Combating rising temperatures and slowing the rate that ice and snow are melting requires fast responses. One near-term solution is to focus on black carbon, or soot, an aerosol that scientists assert may be the second largest contributor to climate change after CO2 and that has an enhanced impact on snow and ice melt. Black carbon is emitted from incomplete combustion of burning fossil fuels and biomass, and contributes to climate change in two ways: while in the atmosphere, the dark particles absorb heat and warm the air; when it falls on ice and snow, it also absorbs more solar radiation, leading to more rapid melting, which then leads to less reflective ice, in a dangerous accelerating feedback cycle.

UNEP reports that, “Soot may be a contributor to the disappearance of glaciers in some regions and could even explain the accelerated rates of melt in the Himalaya-Hindu-Kush,” relying on a scientific paper by V. Ramanathan and G. Carmichael. The scientists urge rapid reduction of black carbon emissions to slow warming in the near term and help avoid passing the temperature thresholds for abrupt climate changes. Unlike CO2, where a significant fraction remains in the atmosphere for over a thousand years, black carbon only stays in the atmosphere for a few days to a week. Hence, reducing black carbon emissions has an immediate effect on global warming. Reductions also have major health benefits for millions who currently live in heavily polluted areas and risk disease and death from breathing polluted air.
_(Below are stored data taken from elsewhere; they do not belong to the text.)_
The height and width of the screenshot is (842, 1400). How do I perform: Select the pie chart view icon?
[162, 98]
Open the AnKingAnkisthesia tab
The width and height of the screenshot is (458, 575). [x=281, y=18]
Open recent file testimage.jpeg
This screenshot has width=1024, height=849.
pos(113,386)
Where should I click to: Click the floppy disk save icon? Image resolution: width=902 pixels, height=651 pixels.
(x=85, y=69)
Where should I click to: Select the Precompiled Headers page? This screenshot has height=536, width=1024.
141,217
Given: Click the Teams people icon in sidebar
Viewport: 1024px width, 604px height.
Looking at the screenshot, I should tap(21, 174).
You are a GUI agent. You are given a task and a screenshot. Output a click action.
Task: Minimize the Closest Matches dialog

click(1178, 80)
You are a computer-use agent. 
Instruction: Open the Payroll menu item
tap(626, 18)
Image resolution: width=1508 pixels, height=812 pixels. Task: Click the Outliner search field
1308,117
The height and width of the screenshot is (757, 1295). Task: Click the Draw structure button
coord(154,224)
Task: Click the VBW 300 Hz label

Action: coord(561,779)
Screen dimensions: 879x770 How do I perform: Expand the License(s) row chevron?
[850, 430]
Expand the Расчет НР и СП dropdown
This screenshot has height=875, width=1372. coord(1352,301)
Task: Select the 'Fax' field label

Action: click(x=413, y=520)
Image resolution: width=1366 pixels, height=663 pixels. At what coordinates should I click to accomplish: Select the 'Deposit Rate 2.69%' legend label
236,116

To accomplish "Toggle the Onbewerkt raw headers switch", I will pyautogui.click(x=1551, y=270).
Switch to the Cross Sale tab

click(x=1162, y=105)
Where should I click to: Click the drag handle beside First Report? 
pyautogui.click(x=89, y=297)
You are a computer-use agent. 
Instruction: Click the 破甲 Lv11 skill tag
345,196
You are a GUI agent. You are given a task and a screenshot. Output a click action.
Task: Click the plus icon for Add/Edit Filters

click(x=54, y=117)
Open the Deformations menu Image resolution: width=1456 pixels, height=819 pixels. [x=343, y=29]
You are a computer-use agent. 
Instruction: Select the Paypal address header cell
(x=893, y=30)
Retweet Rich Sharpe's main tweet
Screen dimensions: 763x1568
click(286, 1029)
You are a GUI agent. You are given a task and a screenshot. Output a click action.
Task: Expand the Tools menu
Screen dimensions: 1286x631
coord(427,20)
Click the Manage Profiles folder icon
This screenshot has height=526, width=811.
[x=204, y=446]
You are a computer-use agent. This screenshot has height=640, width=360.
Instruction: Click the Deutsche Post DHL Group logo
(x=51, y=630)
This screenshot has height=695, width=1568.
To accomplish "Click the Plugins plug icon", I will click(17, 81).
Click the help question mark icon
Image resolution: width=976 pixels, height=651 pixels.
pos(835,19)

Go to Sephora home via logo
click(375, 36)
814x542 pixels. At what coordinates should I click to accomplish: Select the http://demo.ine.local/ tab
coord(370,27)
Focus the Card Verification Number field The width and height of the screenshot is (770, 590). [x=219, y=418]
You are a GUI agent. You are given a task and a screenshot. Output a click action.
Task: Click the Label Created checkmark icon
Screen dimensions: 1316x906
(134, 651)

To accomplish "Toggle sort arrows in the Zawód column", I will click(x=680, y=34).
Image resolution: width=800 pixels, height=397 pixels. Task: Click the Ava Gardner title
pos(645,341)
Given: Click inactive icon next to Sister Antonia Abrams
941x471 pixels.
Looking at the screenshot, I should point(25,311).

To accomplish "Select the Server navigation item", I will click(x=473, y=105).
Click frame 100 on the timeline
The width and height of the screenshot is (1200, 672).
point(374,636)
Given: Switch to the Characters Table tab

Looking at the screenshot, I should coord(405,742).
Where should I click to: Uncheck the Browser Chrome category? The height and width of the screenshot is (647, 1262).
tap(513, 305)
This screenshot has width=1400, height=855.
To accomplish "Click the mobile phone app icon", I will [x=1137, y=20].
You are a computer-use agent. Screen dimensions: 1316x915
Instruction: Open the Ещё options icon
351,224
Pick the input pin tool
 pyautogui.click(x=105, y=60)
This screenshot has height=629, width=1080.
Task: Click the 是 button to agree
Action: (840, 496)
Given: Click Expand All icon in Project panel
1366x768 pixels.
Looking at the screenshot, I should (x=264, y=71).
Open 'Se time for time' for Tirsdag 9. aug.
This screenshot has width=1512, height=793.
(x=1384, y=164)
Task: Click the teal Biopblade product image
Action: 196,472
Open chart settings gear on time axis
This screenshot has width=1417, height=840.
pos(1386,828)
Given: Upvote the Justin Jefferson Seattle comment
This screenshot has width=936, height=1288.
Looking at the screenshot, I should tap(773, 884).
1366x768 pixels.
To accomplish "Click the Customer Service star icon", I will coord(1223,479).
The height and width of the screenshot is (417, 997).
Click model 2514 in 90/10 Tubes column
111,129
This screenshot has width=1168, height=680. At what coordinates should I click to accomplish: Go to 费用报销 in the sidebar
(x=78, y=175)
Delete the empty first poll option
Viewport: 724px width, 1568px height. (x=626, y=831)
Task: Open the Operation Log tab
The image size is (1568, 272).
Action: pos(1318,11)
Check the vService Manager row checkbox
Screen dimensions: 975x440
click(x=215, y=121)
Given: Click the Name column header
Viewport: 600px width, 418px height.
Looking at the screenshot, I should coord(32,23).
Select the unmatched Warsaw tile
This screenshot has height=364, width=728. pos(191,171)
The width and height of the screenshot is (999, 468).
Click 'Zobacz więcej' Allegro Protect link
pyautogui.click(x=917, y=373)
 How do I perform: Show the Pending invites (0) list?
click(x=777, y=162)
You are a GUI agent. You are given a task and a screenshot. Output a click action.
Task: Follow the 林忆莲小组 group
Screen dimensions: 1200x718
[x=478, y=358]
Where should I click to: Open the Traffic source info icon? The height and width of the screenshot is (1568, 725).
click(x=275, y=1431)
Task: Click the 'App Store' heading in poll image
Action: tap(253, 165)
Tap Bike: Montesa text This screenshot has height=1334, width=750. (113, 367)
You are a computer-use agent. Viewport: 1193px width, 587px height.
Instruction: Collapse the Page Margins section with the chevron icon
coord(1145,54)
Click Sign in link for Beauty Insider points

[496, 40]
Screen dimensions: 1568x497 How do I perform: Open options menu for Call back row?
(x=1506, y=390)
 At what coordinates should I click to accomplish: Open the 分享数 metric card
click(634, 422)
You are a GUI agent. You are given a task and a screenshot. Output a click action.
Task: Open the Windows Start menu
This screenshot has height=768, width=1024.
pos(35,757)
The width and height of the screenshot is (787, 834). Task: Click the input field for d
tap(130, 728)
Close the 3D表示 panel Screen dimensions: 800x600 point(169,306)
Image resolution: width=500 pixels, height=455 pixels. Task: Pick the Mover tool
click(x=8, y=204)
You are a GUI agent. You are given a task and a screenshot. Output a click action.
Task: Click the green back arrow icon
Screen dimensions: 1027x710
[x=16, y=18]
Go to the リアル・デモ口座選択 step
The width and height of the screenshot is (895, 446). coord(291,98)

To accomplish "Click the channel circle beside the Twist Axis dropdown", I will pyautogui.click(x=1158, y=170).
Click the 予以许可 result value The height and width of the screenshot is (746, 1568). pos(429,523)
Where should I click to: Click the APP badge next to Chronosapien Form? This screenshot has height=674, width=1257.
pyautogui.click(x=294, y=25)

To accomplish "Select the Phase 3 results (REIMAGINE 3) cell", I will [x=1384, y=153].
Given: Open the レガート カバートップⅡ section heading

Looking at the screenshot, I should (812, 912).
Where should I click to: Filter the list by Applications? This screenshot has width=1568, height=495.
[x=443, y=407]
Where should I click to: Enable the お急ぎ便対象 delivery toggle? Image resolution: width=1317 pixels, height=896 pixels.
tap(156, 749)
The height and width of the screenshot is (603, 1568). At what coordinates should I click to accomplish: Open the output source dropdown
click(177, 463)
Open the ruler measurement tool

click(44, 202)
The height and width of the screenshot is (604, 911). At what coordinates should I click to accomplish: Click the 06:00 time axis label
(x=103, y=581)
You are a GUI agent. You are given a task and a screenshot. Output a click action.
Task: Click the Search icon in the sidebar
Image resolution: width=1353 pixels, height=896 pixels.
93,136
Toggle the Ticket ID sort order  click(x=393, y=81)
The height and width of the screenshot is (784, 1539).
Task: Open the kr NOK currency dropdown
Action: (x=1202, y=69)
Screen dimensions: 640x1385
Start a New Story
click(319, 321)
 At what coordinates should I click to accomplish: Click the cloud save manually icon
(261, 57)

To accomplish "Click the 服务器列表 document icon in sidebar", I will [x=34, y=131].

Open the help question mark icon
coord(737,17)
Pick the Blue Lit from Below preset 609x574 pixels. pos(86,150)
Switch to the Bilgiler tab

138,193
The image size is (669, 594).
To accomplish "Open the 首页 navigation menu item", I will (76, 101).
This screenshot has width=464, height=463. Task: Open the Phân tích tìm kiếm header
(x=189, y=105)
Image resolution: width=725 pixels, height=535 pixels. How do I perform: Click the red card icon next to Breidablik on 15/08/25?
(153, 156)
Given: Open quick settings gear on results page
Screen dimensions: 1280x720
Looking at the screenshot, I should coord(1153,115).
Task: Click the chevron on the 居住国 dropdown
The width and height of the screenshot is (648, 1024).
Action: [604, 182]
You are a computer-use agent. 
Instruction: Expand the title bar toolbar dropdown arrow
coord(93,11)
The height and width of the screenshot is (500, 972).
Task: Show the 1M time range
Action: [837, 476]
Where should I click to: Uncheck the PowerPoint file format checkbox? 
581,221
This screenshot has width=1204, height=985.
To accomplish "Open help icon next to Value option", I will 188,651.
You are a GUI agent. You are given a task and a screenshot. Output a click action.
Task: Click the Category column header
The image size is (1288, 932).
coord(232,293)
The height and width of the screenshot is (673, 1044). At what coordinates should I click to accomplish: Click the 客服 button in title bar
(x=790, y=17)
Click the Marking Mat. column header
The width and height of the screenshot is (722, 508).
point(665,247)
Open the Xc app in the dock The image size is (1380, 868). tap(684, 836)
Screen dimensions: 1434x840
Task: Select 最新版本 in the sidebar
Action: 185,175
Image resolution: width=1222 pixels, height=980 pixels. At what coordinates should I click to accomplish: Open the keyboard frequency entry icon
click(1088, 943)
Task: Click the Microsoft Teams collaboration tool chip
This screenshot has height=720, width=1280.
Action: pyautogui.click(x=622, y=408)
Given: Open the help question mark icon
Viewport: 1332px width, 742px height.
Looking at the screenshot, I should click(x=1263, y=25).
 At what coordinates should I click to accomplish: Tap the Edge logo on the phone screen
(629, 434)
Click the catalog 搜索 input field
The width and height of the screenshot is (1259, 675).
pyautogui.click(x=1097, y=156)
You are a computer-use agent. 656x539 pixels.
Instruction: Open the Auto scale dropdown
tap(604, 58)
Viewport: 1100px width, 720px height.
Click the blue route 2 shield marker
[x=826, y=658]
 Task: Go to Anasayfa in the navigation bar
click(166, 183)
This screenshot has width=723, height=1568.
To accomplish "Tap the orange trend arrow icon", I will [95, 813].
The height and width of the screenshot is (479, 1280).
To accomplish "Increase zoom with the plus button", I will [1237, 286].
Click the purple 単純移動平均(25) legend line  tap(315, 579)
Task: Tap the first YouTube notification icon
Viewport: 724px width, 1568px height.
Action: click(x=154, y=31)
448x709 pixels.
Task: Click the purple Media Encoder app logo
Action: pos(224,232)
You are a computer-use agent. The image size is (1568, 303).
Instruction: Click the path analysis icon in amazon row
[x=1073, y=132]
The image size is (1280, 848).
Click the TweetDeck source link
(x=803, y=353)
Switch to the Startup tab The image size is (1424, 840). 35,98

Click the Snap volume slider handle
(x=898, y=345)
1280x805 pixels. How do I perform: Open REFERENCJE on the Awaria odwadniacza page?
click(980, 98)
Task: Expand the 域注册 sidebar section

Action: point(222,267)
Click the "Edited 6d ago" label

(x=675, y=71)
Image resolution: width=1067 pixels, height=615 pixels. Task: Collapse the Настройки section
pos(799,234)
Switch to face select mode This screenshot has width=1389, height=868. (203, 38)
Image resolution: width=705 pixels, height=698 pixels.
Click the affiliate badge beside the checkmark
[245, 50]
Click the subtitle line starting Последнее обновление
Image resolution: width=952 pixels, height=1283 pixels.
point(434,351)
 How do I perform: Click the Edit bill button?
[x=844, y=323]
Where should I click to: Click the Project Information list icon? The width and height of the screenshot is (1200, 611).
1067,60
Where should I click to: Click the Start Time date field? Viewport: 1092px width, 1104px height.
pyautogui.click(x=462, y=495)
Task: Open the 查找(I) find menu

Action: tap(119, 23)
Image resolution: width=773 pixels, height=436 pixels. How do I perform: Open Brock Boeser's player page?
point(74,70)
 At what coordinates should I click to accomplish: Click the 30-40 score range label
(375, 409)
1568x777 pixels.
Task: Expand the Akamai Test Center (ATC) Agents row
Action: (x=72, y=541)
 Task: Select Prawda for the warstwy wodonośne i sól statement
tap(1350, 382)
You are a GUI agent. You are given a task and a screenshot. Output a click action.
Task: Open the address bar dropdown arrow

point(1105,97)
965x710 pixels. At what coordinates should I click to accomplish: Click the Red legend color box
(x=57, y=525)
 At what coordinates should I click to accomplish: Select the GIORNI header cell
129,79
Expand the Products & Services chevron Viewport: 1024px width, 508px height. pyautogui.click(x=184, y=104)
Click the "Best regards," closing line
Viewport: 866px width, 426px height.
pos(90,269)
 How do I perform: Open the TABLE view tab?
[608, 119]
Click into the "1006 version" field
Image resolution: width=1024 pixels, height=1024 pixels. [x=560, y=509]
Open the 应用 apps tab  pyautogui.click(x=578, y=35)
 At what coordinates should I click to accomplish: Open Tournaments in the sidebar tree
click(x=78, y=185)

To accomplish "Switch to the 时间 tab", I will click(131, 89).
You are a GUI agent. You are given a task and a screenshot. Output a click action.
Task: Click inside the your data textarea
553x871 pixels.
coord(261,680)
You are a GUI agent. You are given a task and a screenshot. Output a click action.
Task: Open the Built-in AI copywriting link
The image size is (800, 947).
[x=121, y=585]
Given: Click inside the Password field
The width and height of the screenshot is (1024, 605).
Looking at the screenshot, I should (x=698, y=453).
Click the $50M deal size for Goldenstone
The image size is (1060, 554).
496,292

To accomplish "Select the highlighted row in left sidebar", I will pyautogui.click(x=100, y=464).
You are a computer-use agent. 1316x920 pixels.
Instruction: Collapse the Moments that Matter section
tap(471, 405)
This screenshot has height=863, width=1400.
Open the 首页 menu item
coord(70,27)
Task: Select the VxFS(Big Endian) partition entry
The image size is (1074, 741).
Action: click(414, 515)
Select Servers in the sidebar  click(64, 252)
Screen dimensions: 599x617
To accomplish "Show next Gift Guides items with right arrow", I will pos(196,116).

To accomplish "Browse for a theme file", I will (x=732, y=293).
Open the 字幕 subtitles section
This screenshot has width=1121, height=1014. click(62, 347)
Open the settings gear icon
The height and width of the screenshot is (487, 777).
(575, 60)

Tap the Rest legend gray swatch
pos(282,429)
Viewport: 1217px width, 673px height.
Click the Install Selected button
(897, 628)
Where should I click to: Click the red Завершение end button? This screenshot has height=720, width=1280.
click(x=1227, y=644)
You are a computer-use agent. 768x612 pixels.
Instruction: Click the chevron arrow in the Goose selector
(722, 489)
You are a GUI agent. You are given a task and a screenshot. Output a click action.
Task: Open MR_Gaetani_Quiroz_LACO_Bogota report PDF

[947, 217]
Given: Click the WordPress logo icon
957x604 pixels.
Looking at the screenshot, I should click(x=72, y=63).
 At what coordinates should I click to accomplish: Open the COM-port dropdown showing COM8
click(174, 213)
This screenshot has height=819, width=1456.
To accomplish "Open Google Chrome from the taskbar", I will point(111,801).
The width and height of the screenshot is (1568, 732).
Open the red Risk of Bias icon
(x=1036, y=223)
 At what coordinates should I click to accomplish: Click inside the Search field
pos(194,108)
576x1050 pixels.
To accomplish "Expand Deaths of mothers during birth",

“In contrast to reductions in black carbon soot, cuts in CO2 emissions, while essential, do not produce significant cooling for at least a thousand years,” stated Durwood Zaelke, President of IGSD. Zaelke attended UNEP’s Governing Council meeting in Nairobi last week to urge fast action on black carbon and other strategies that can produce fast climate mitigation, including using the Montreal Protocol ozone treaty to quickly phase-down HFCs that have high global warming potential, and expanding the production of biochar, which is a carbon negative strategy that can significantly reduce current CO2 concentrations on decadal timescales.

“The UNEP and World Bank reports are clear: the world is facing serious danger, and we have to take urgent and aggressive action now — starting with black carbon reductions — to avoid devastating consequences of passing tipping points,” added Zaelke.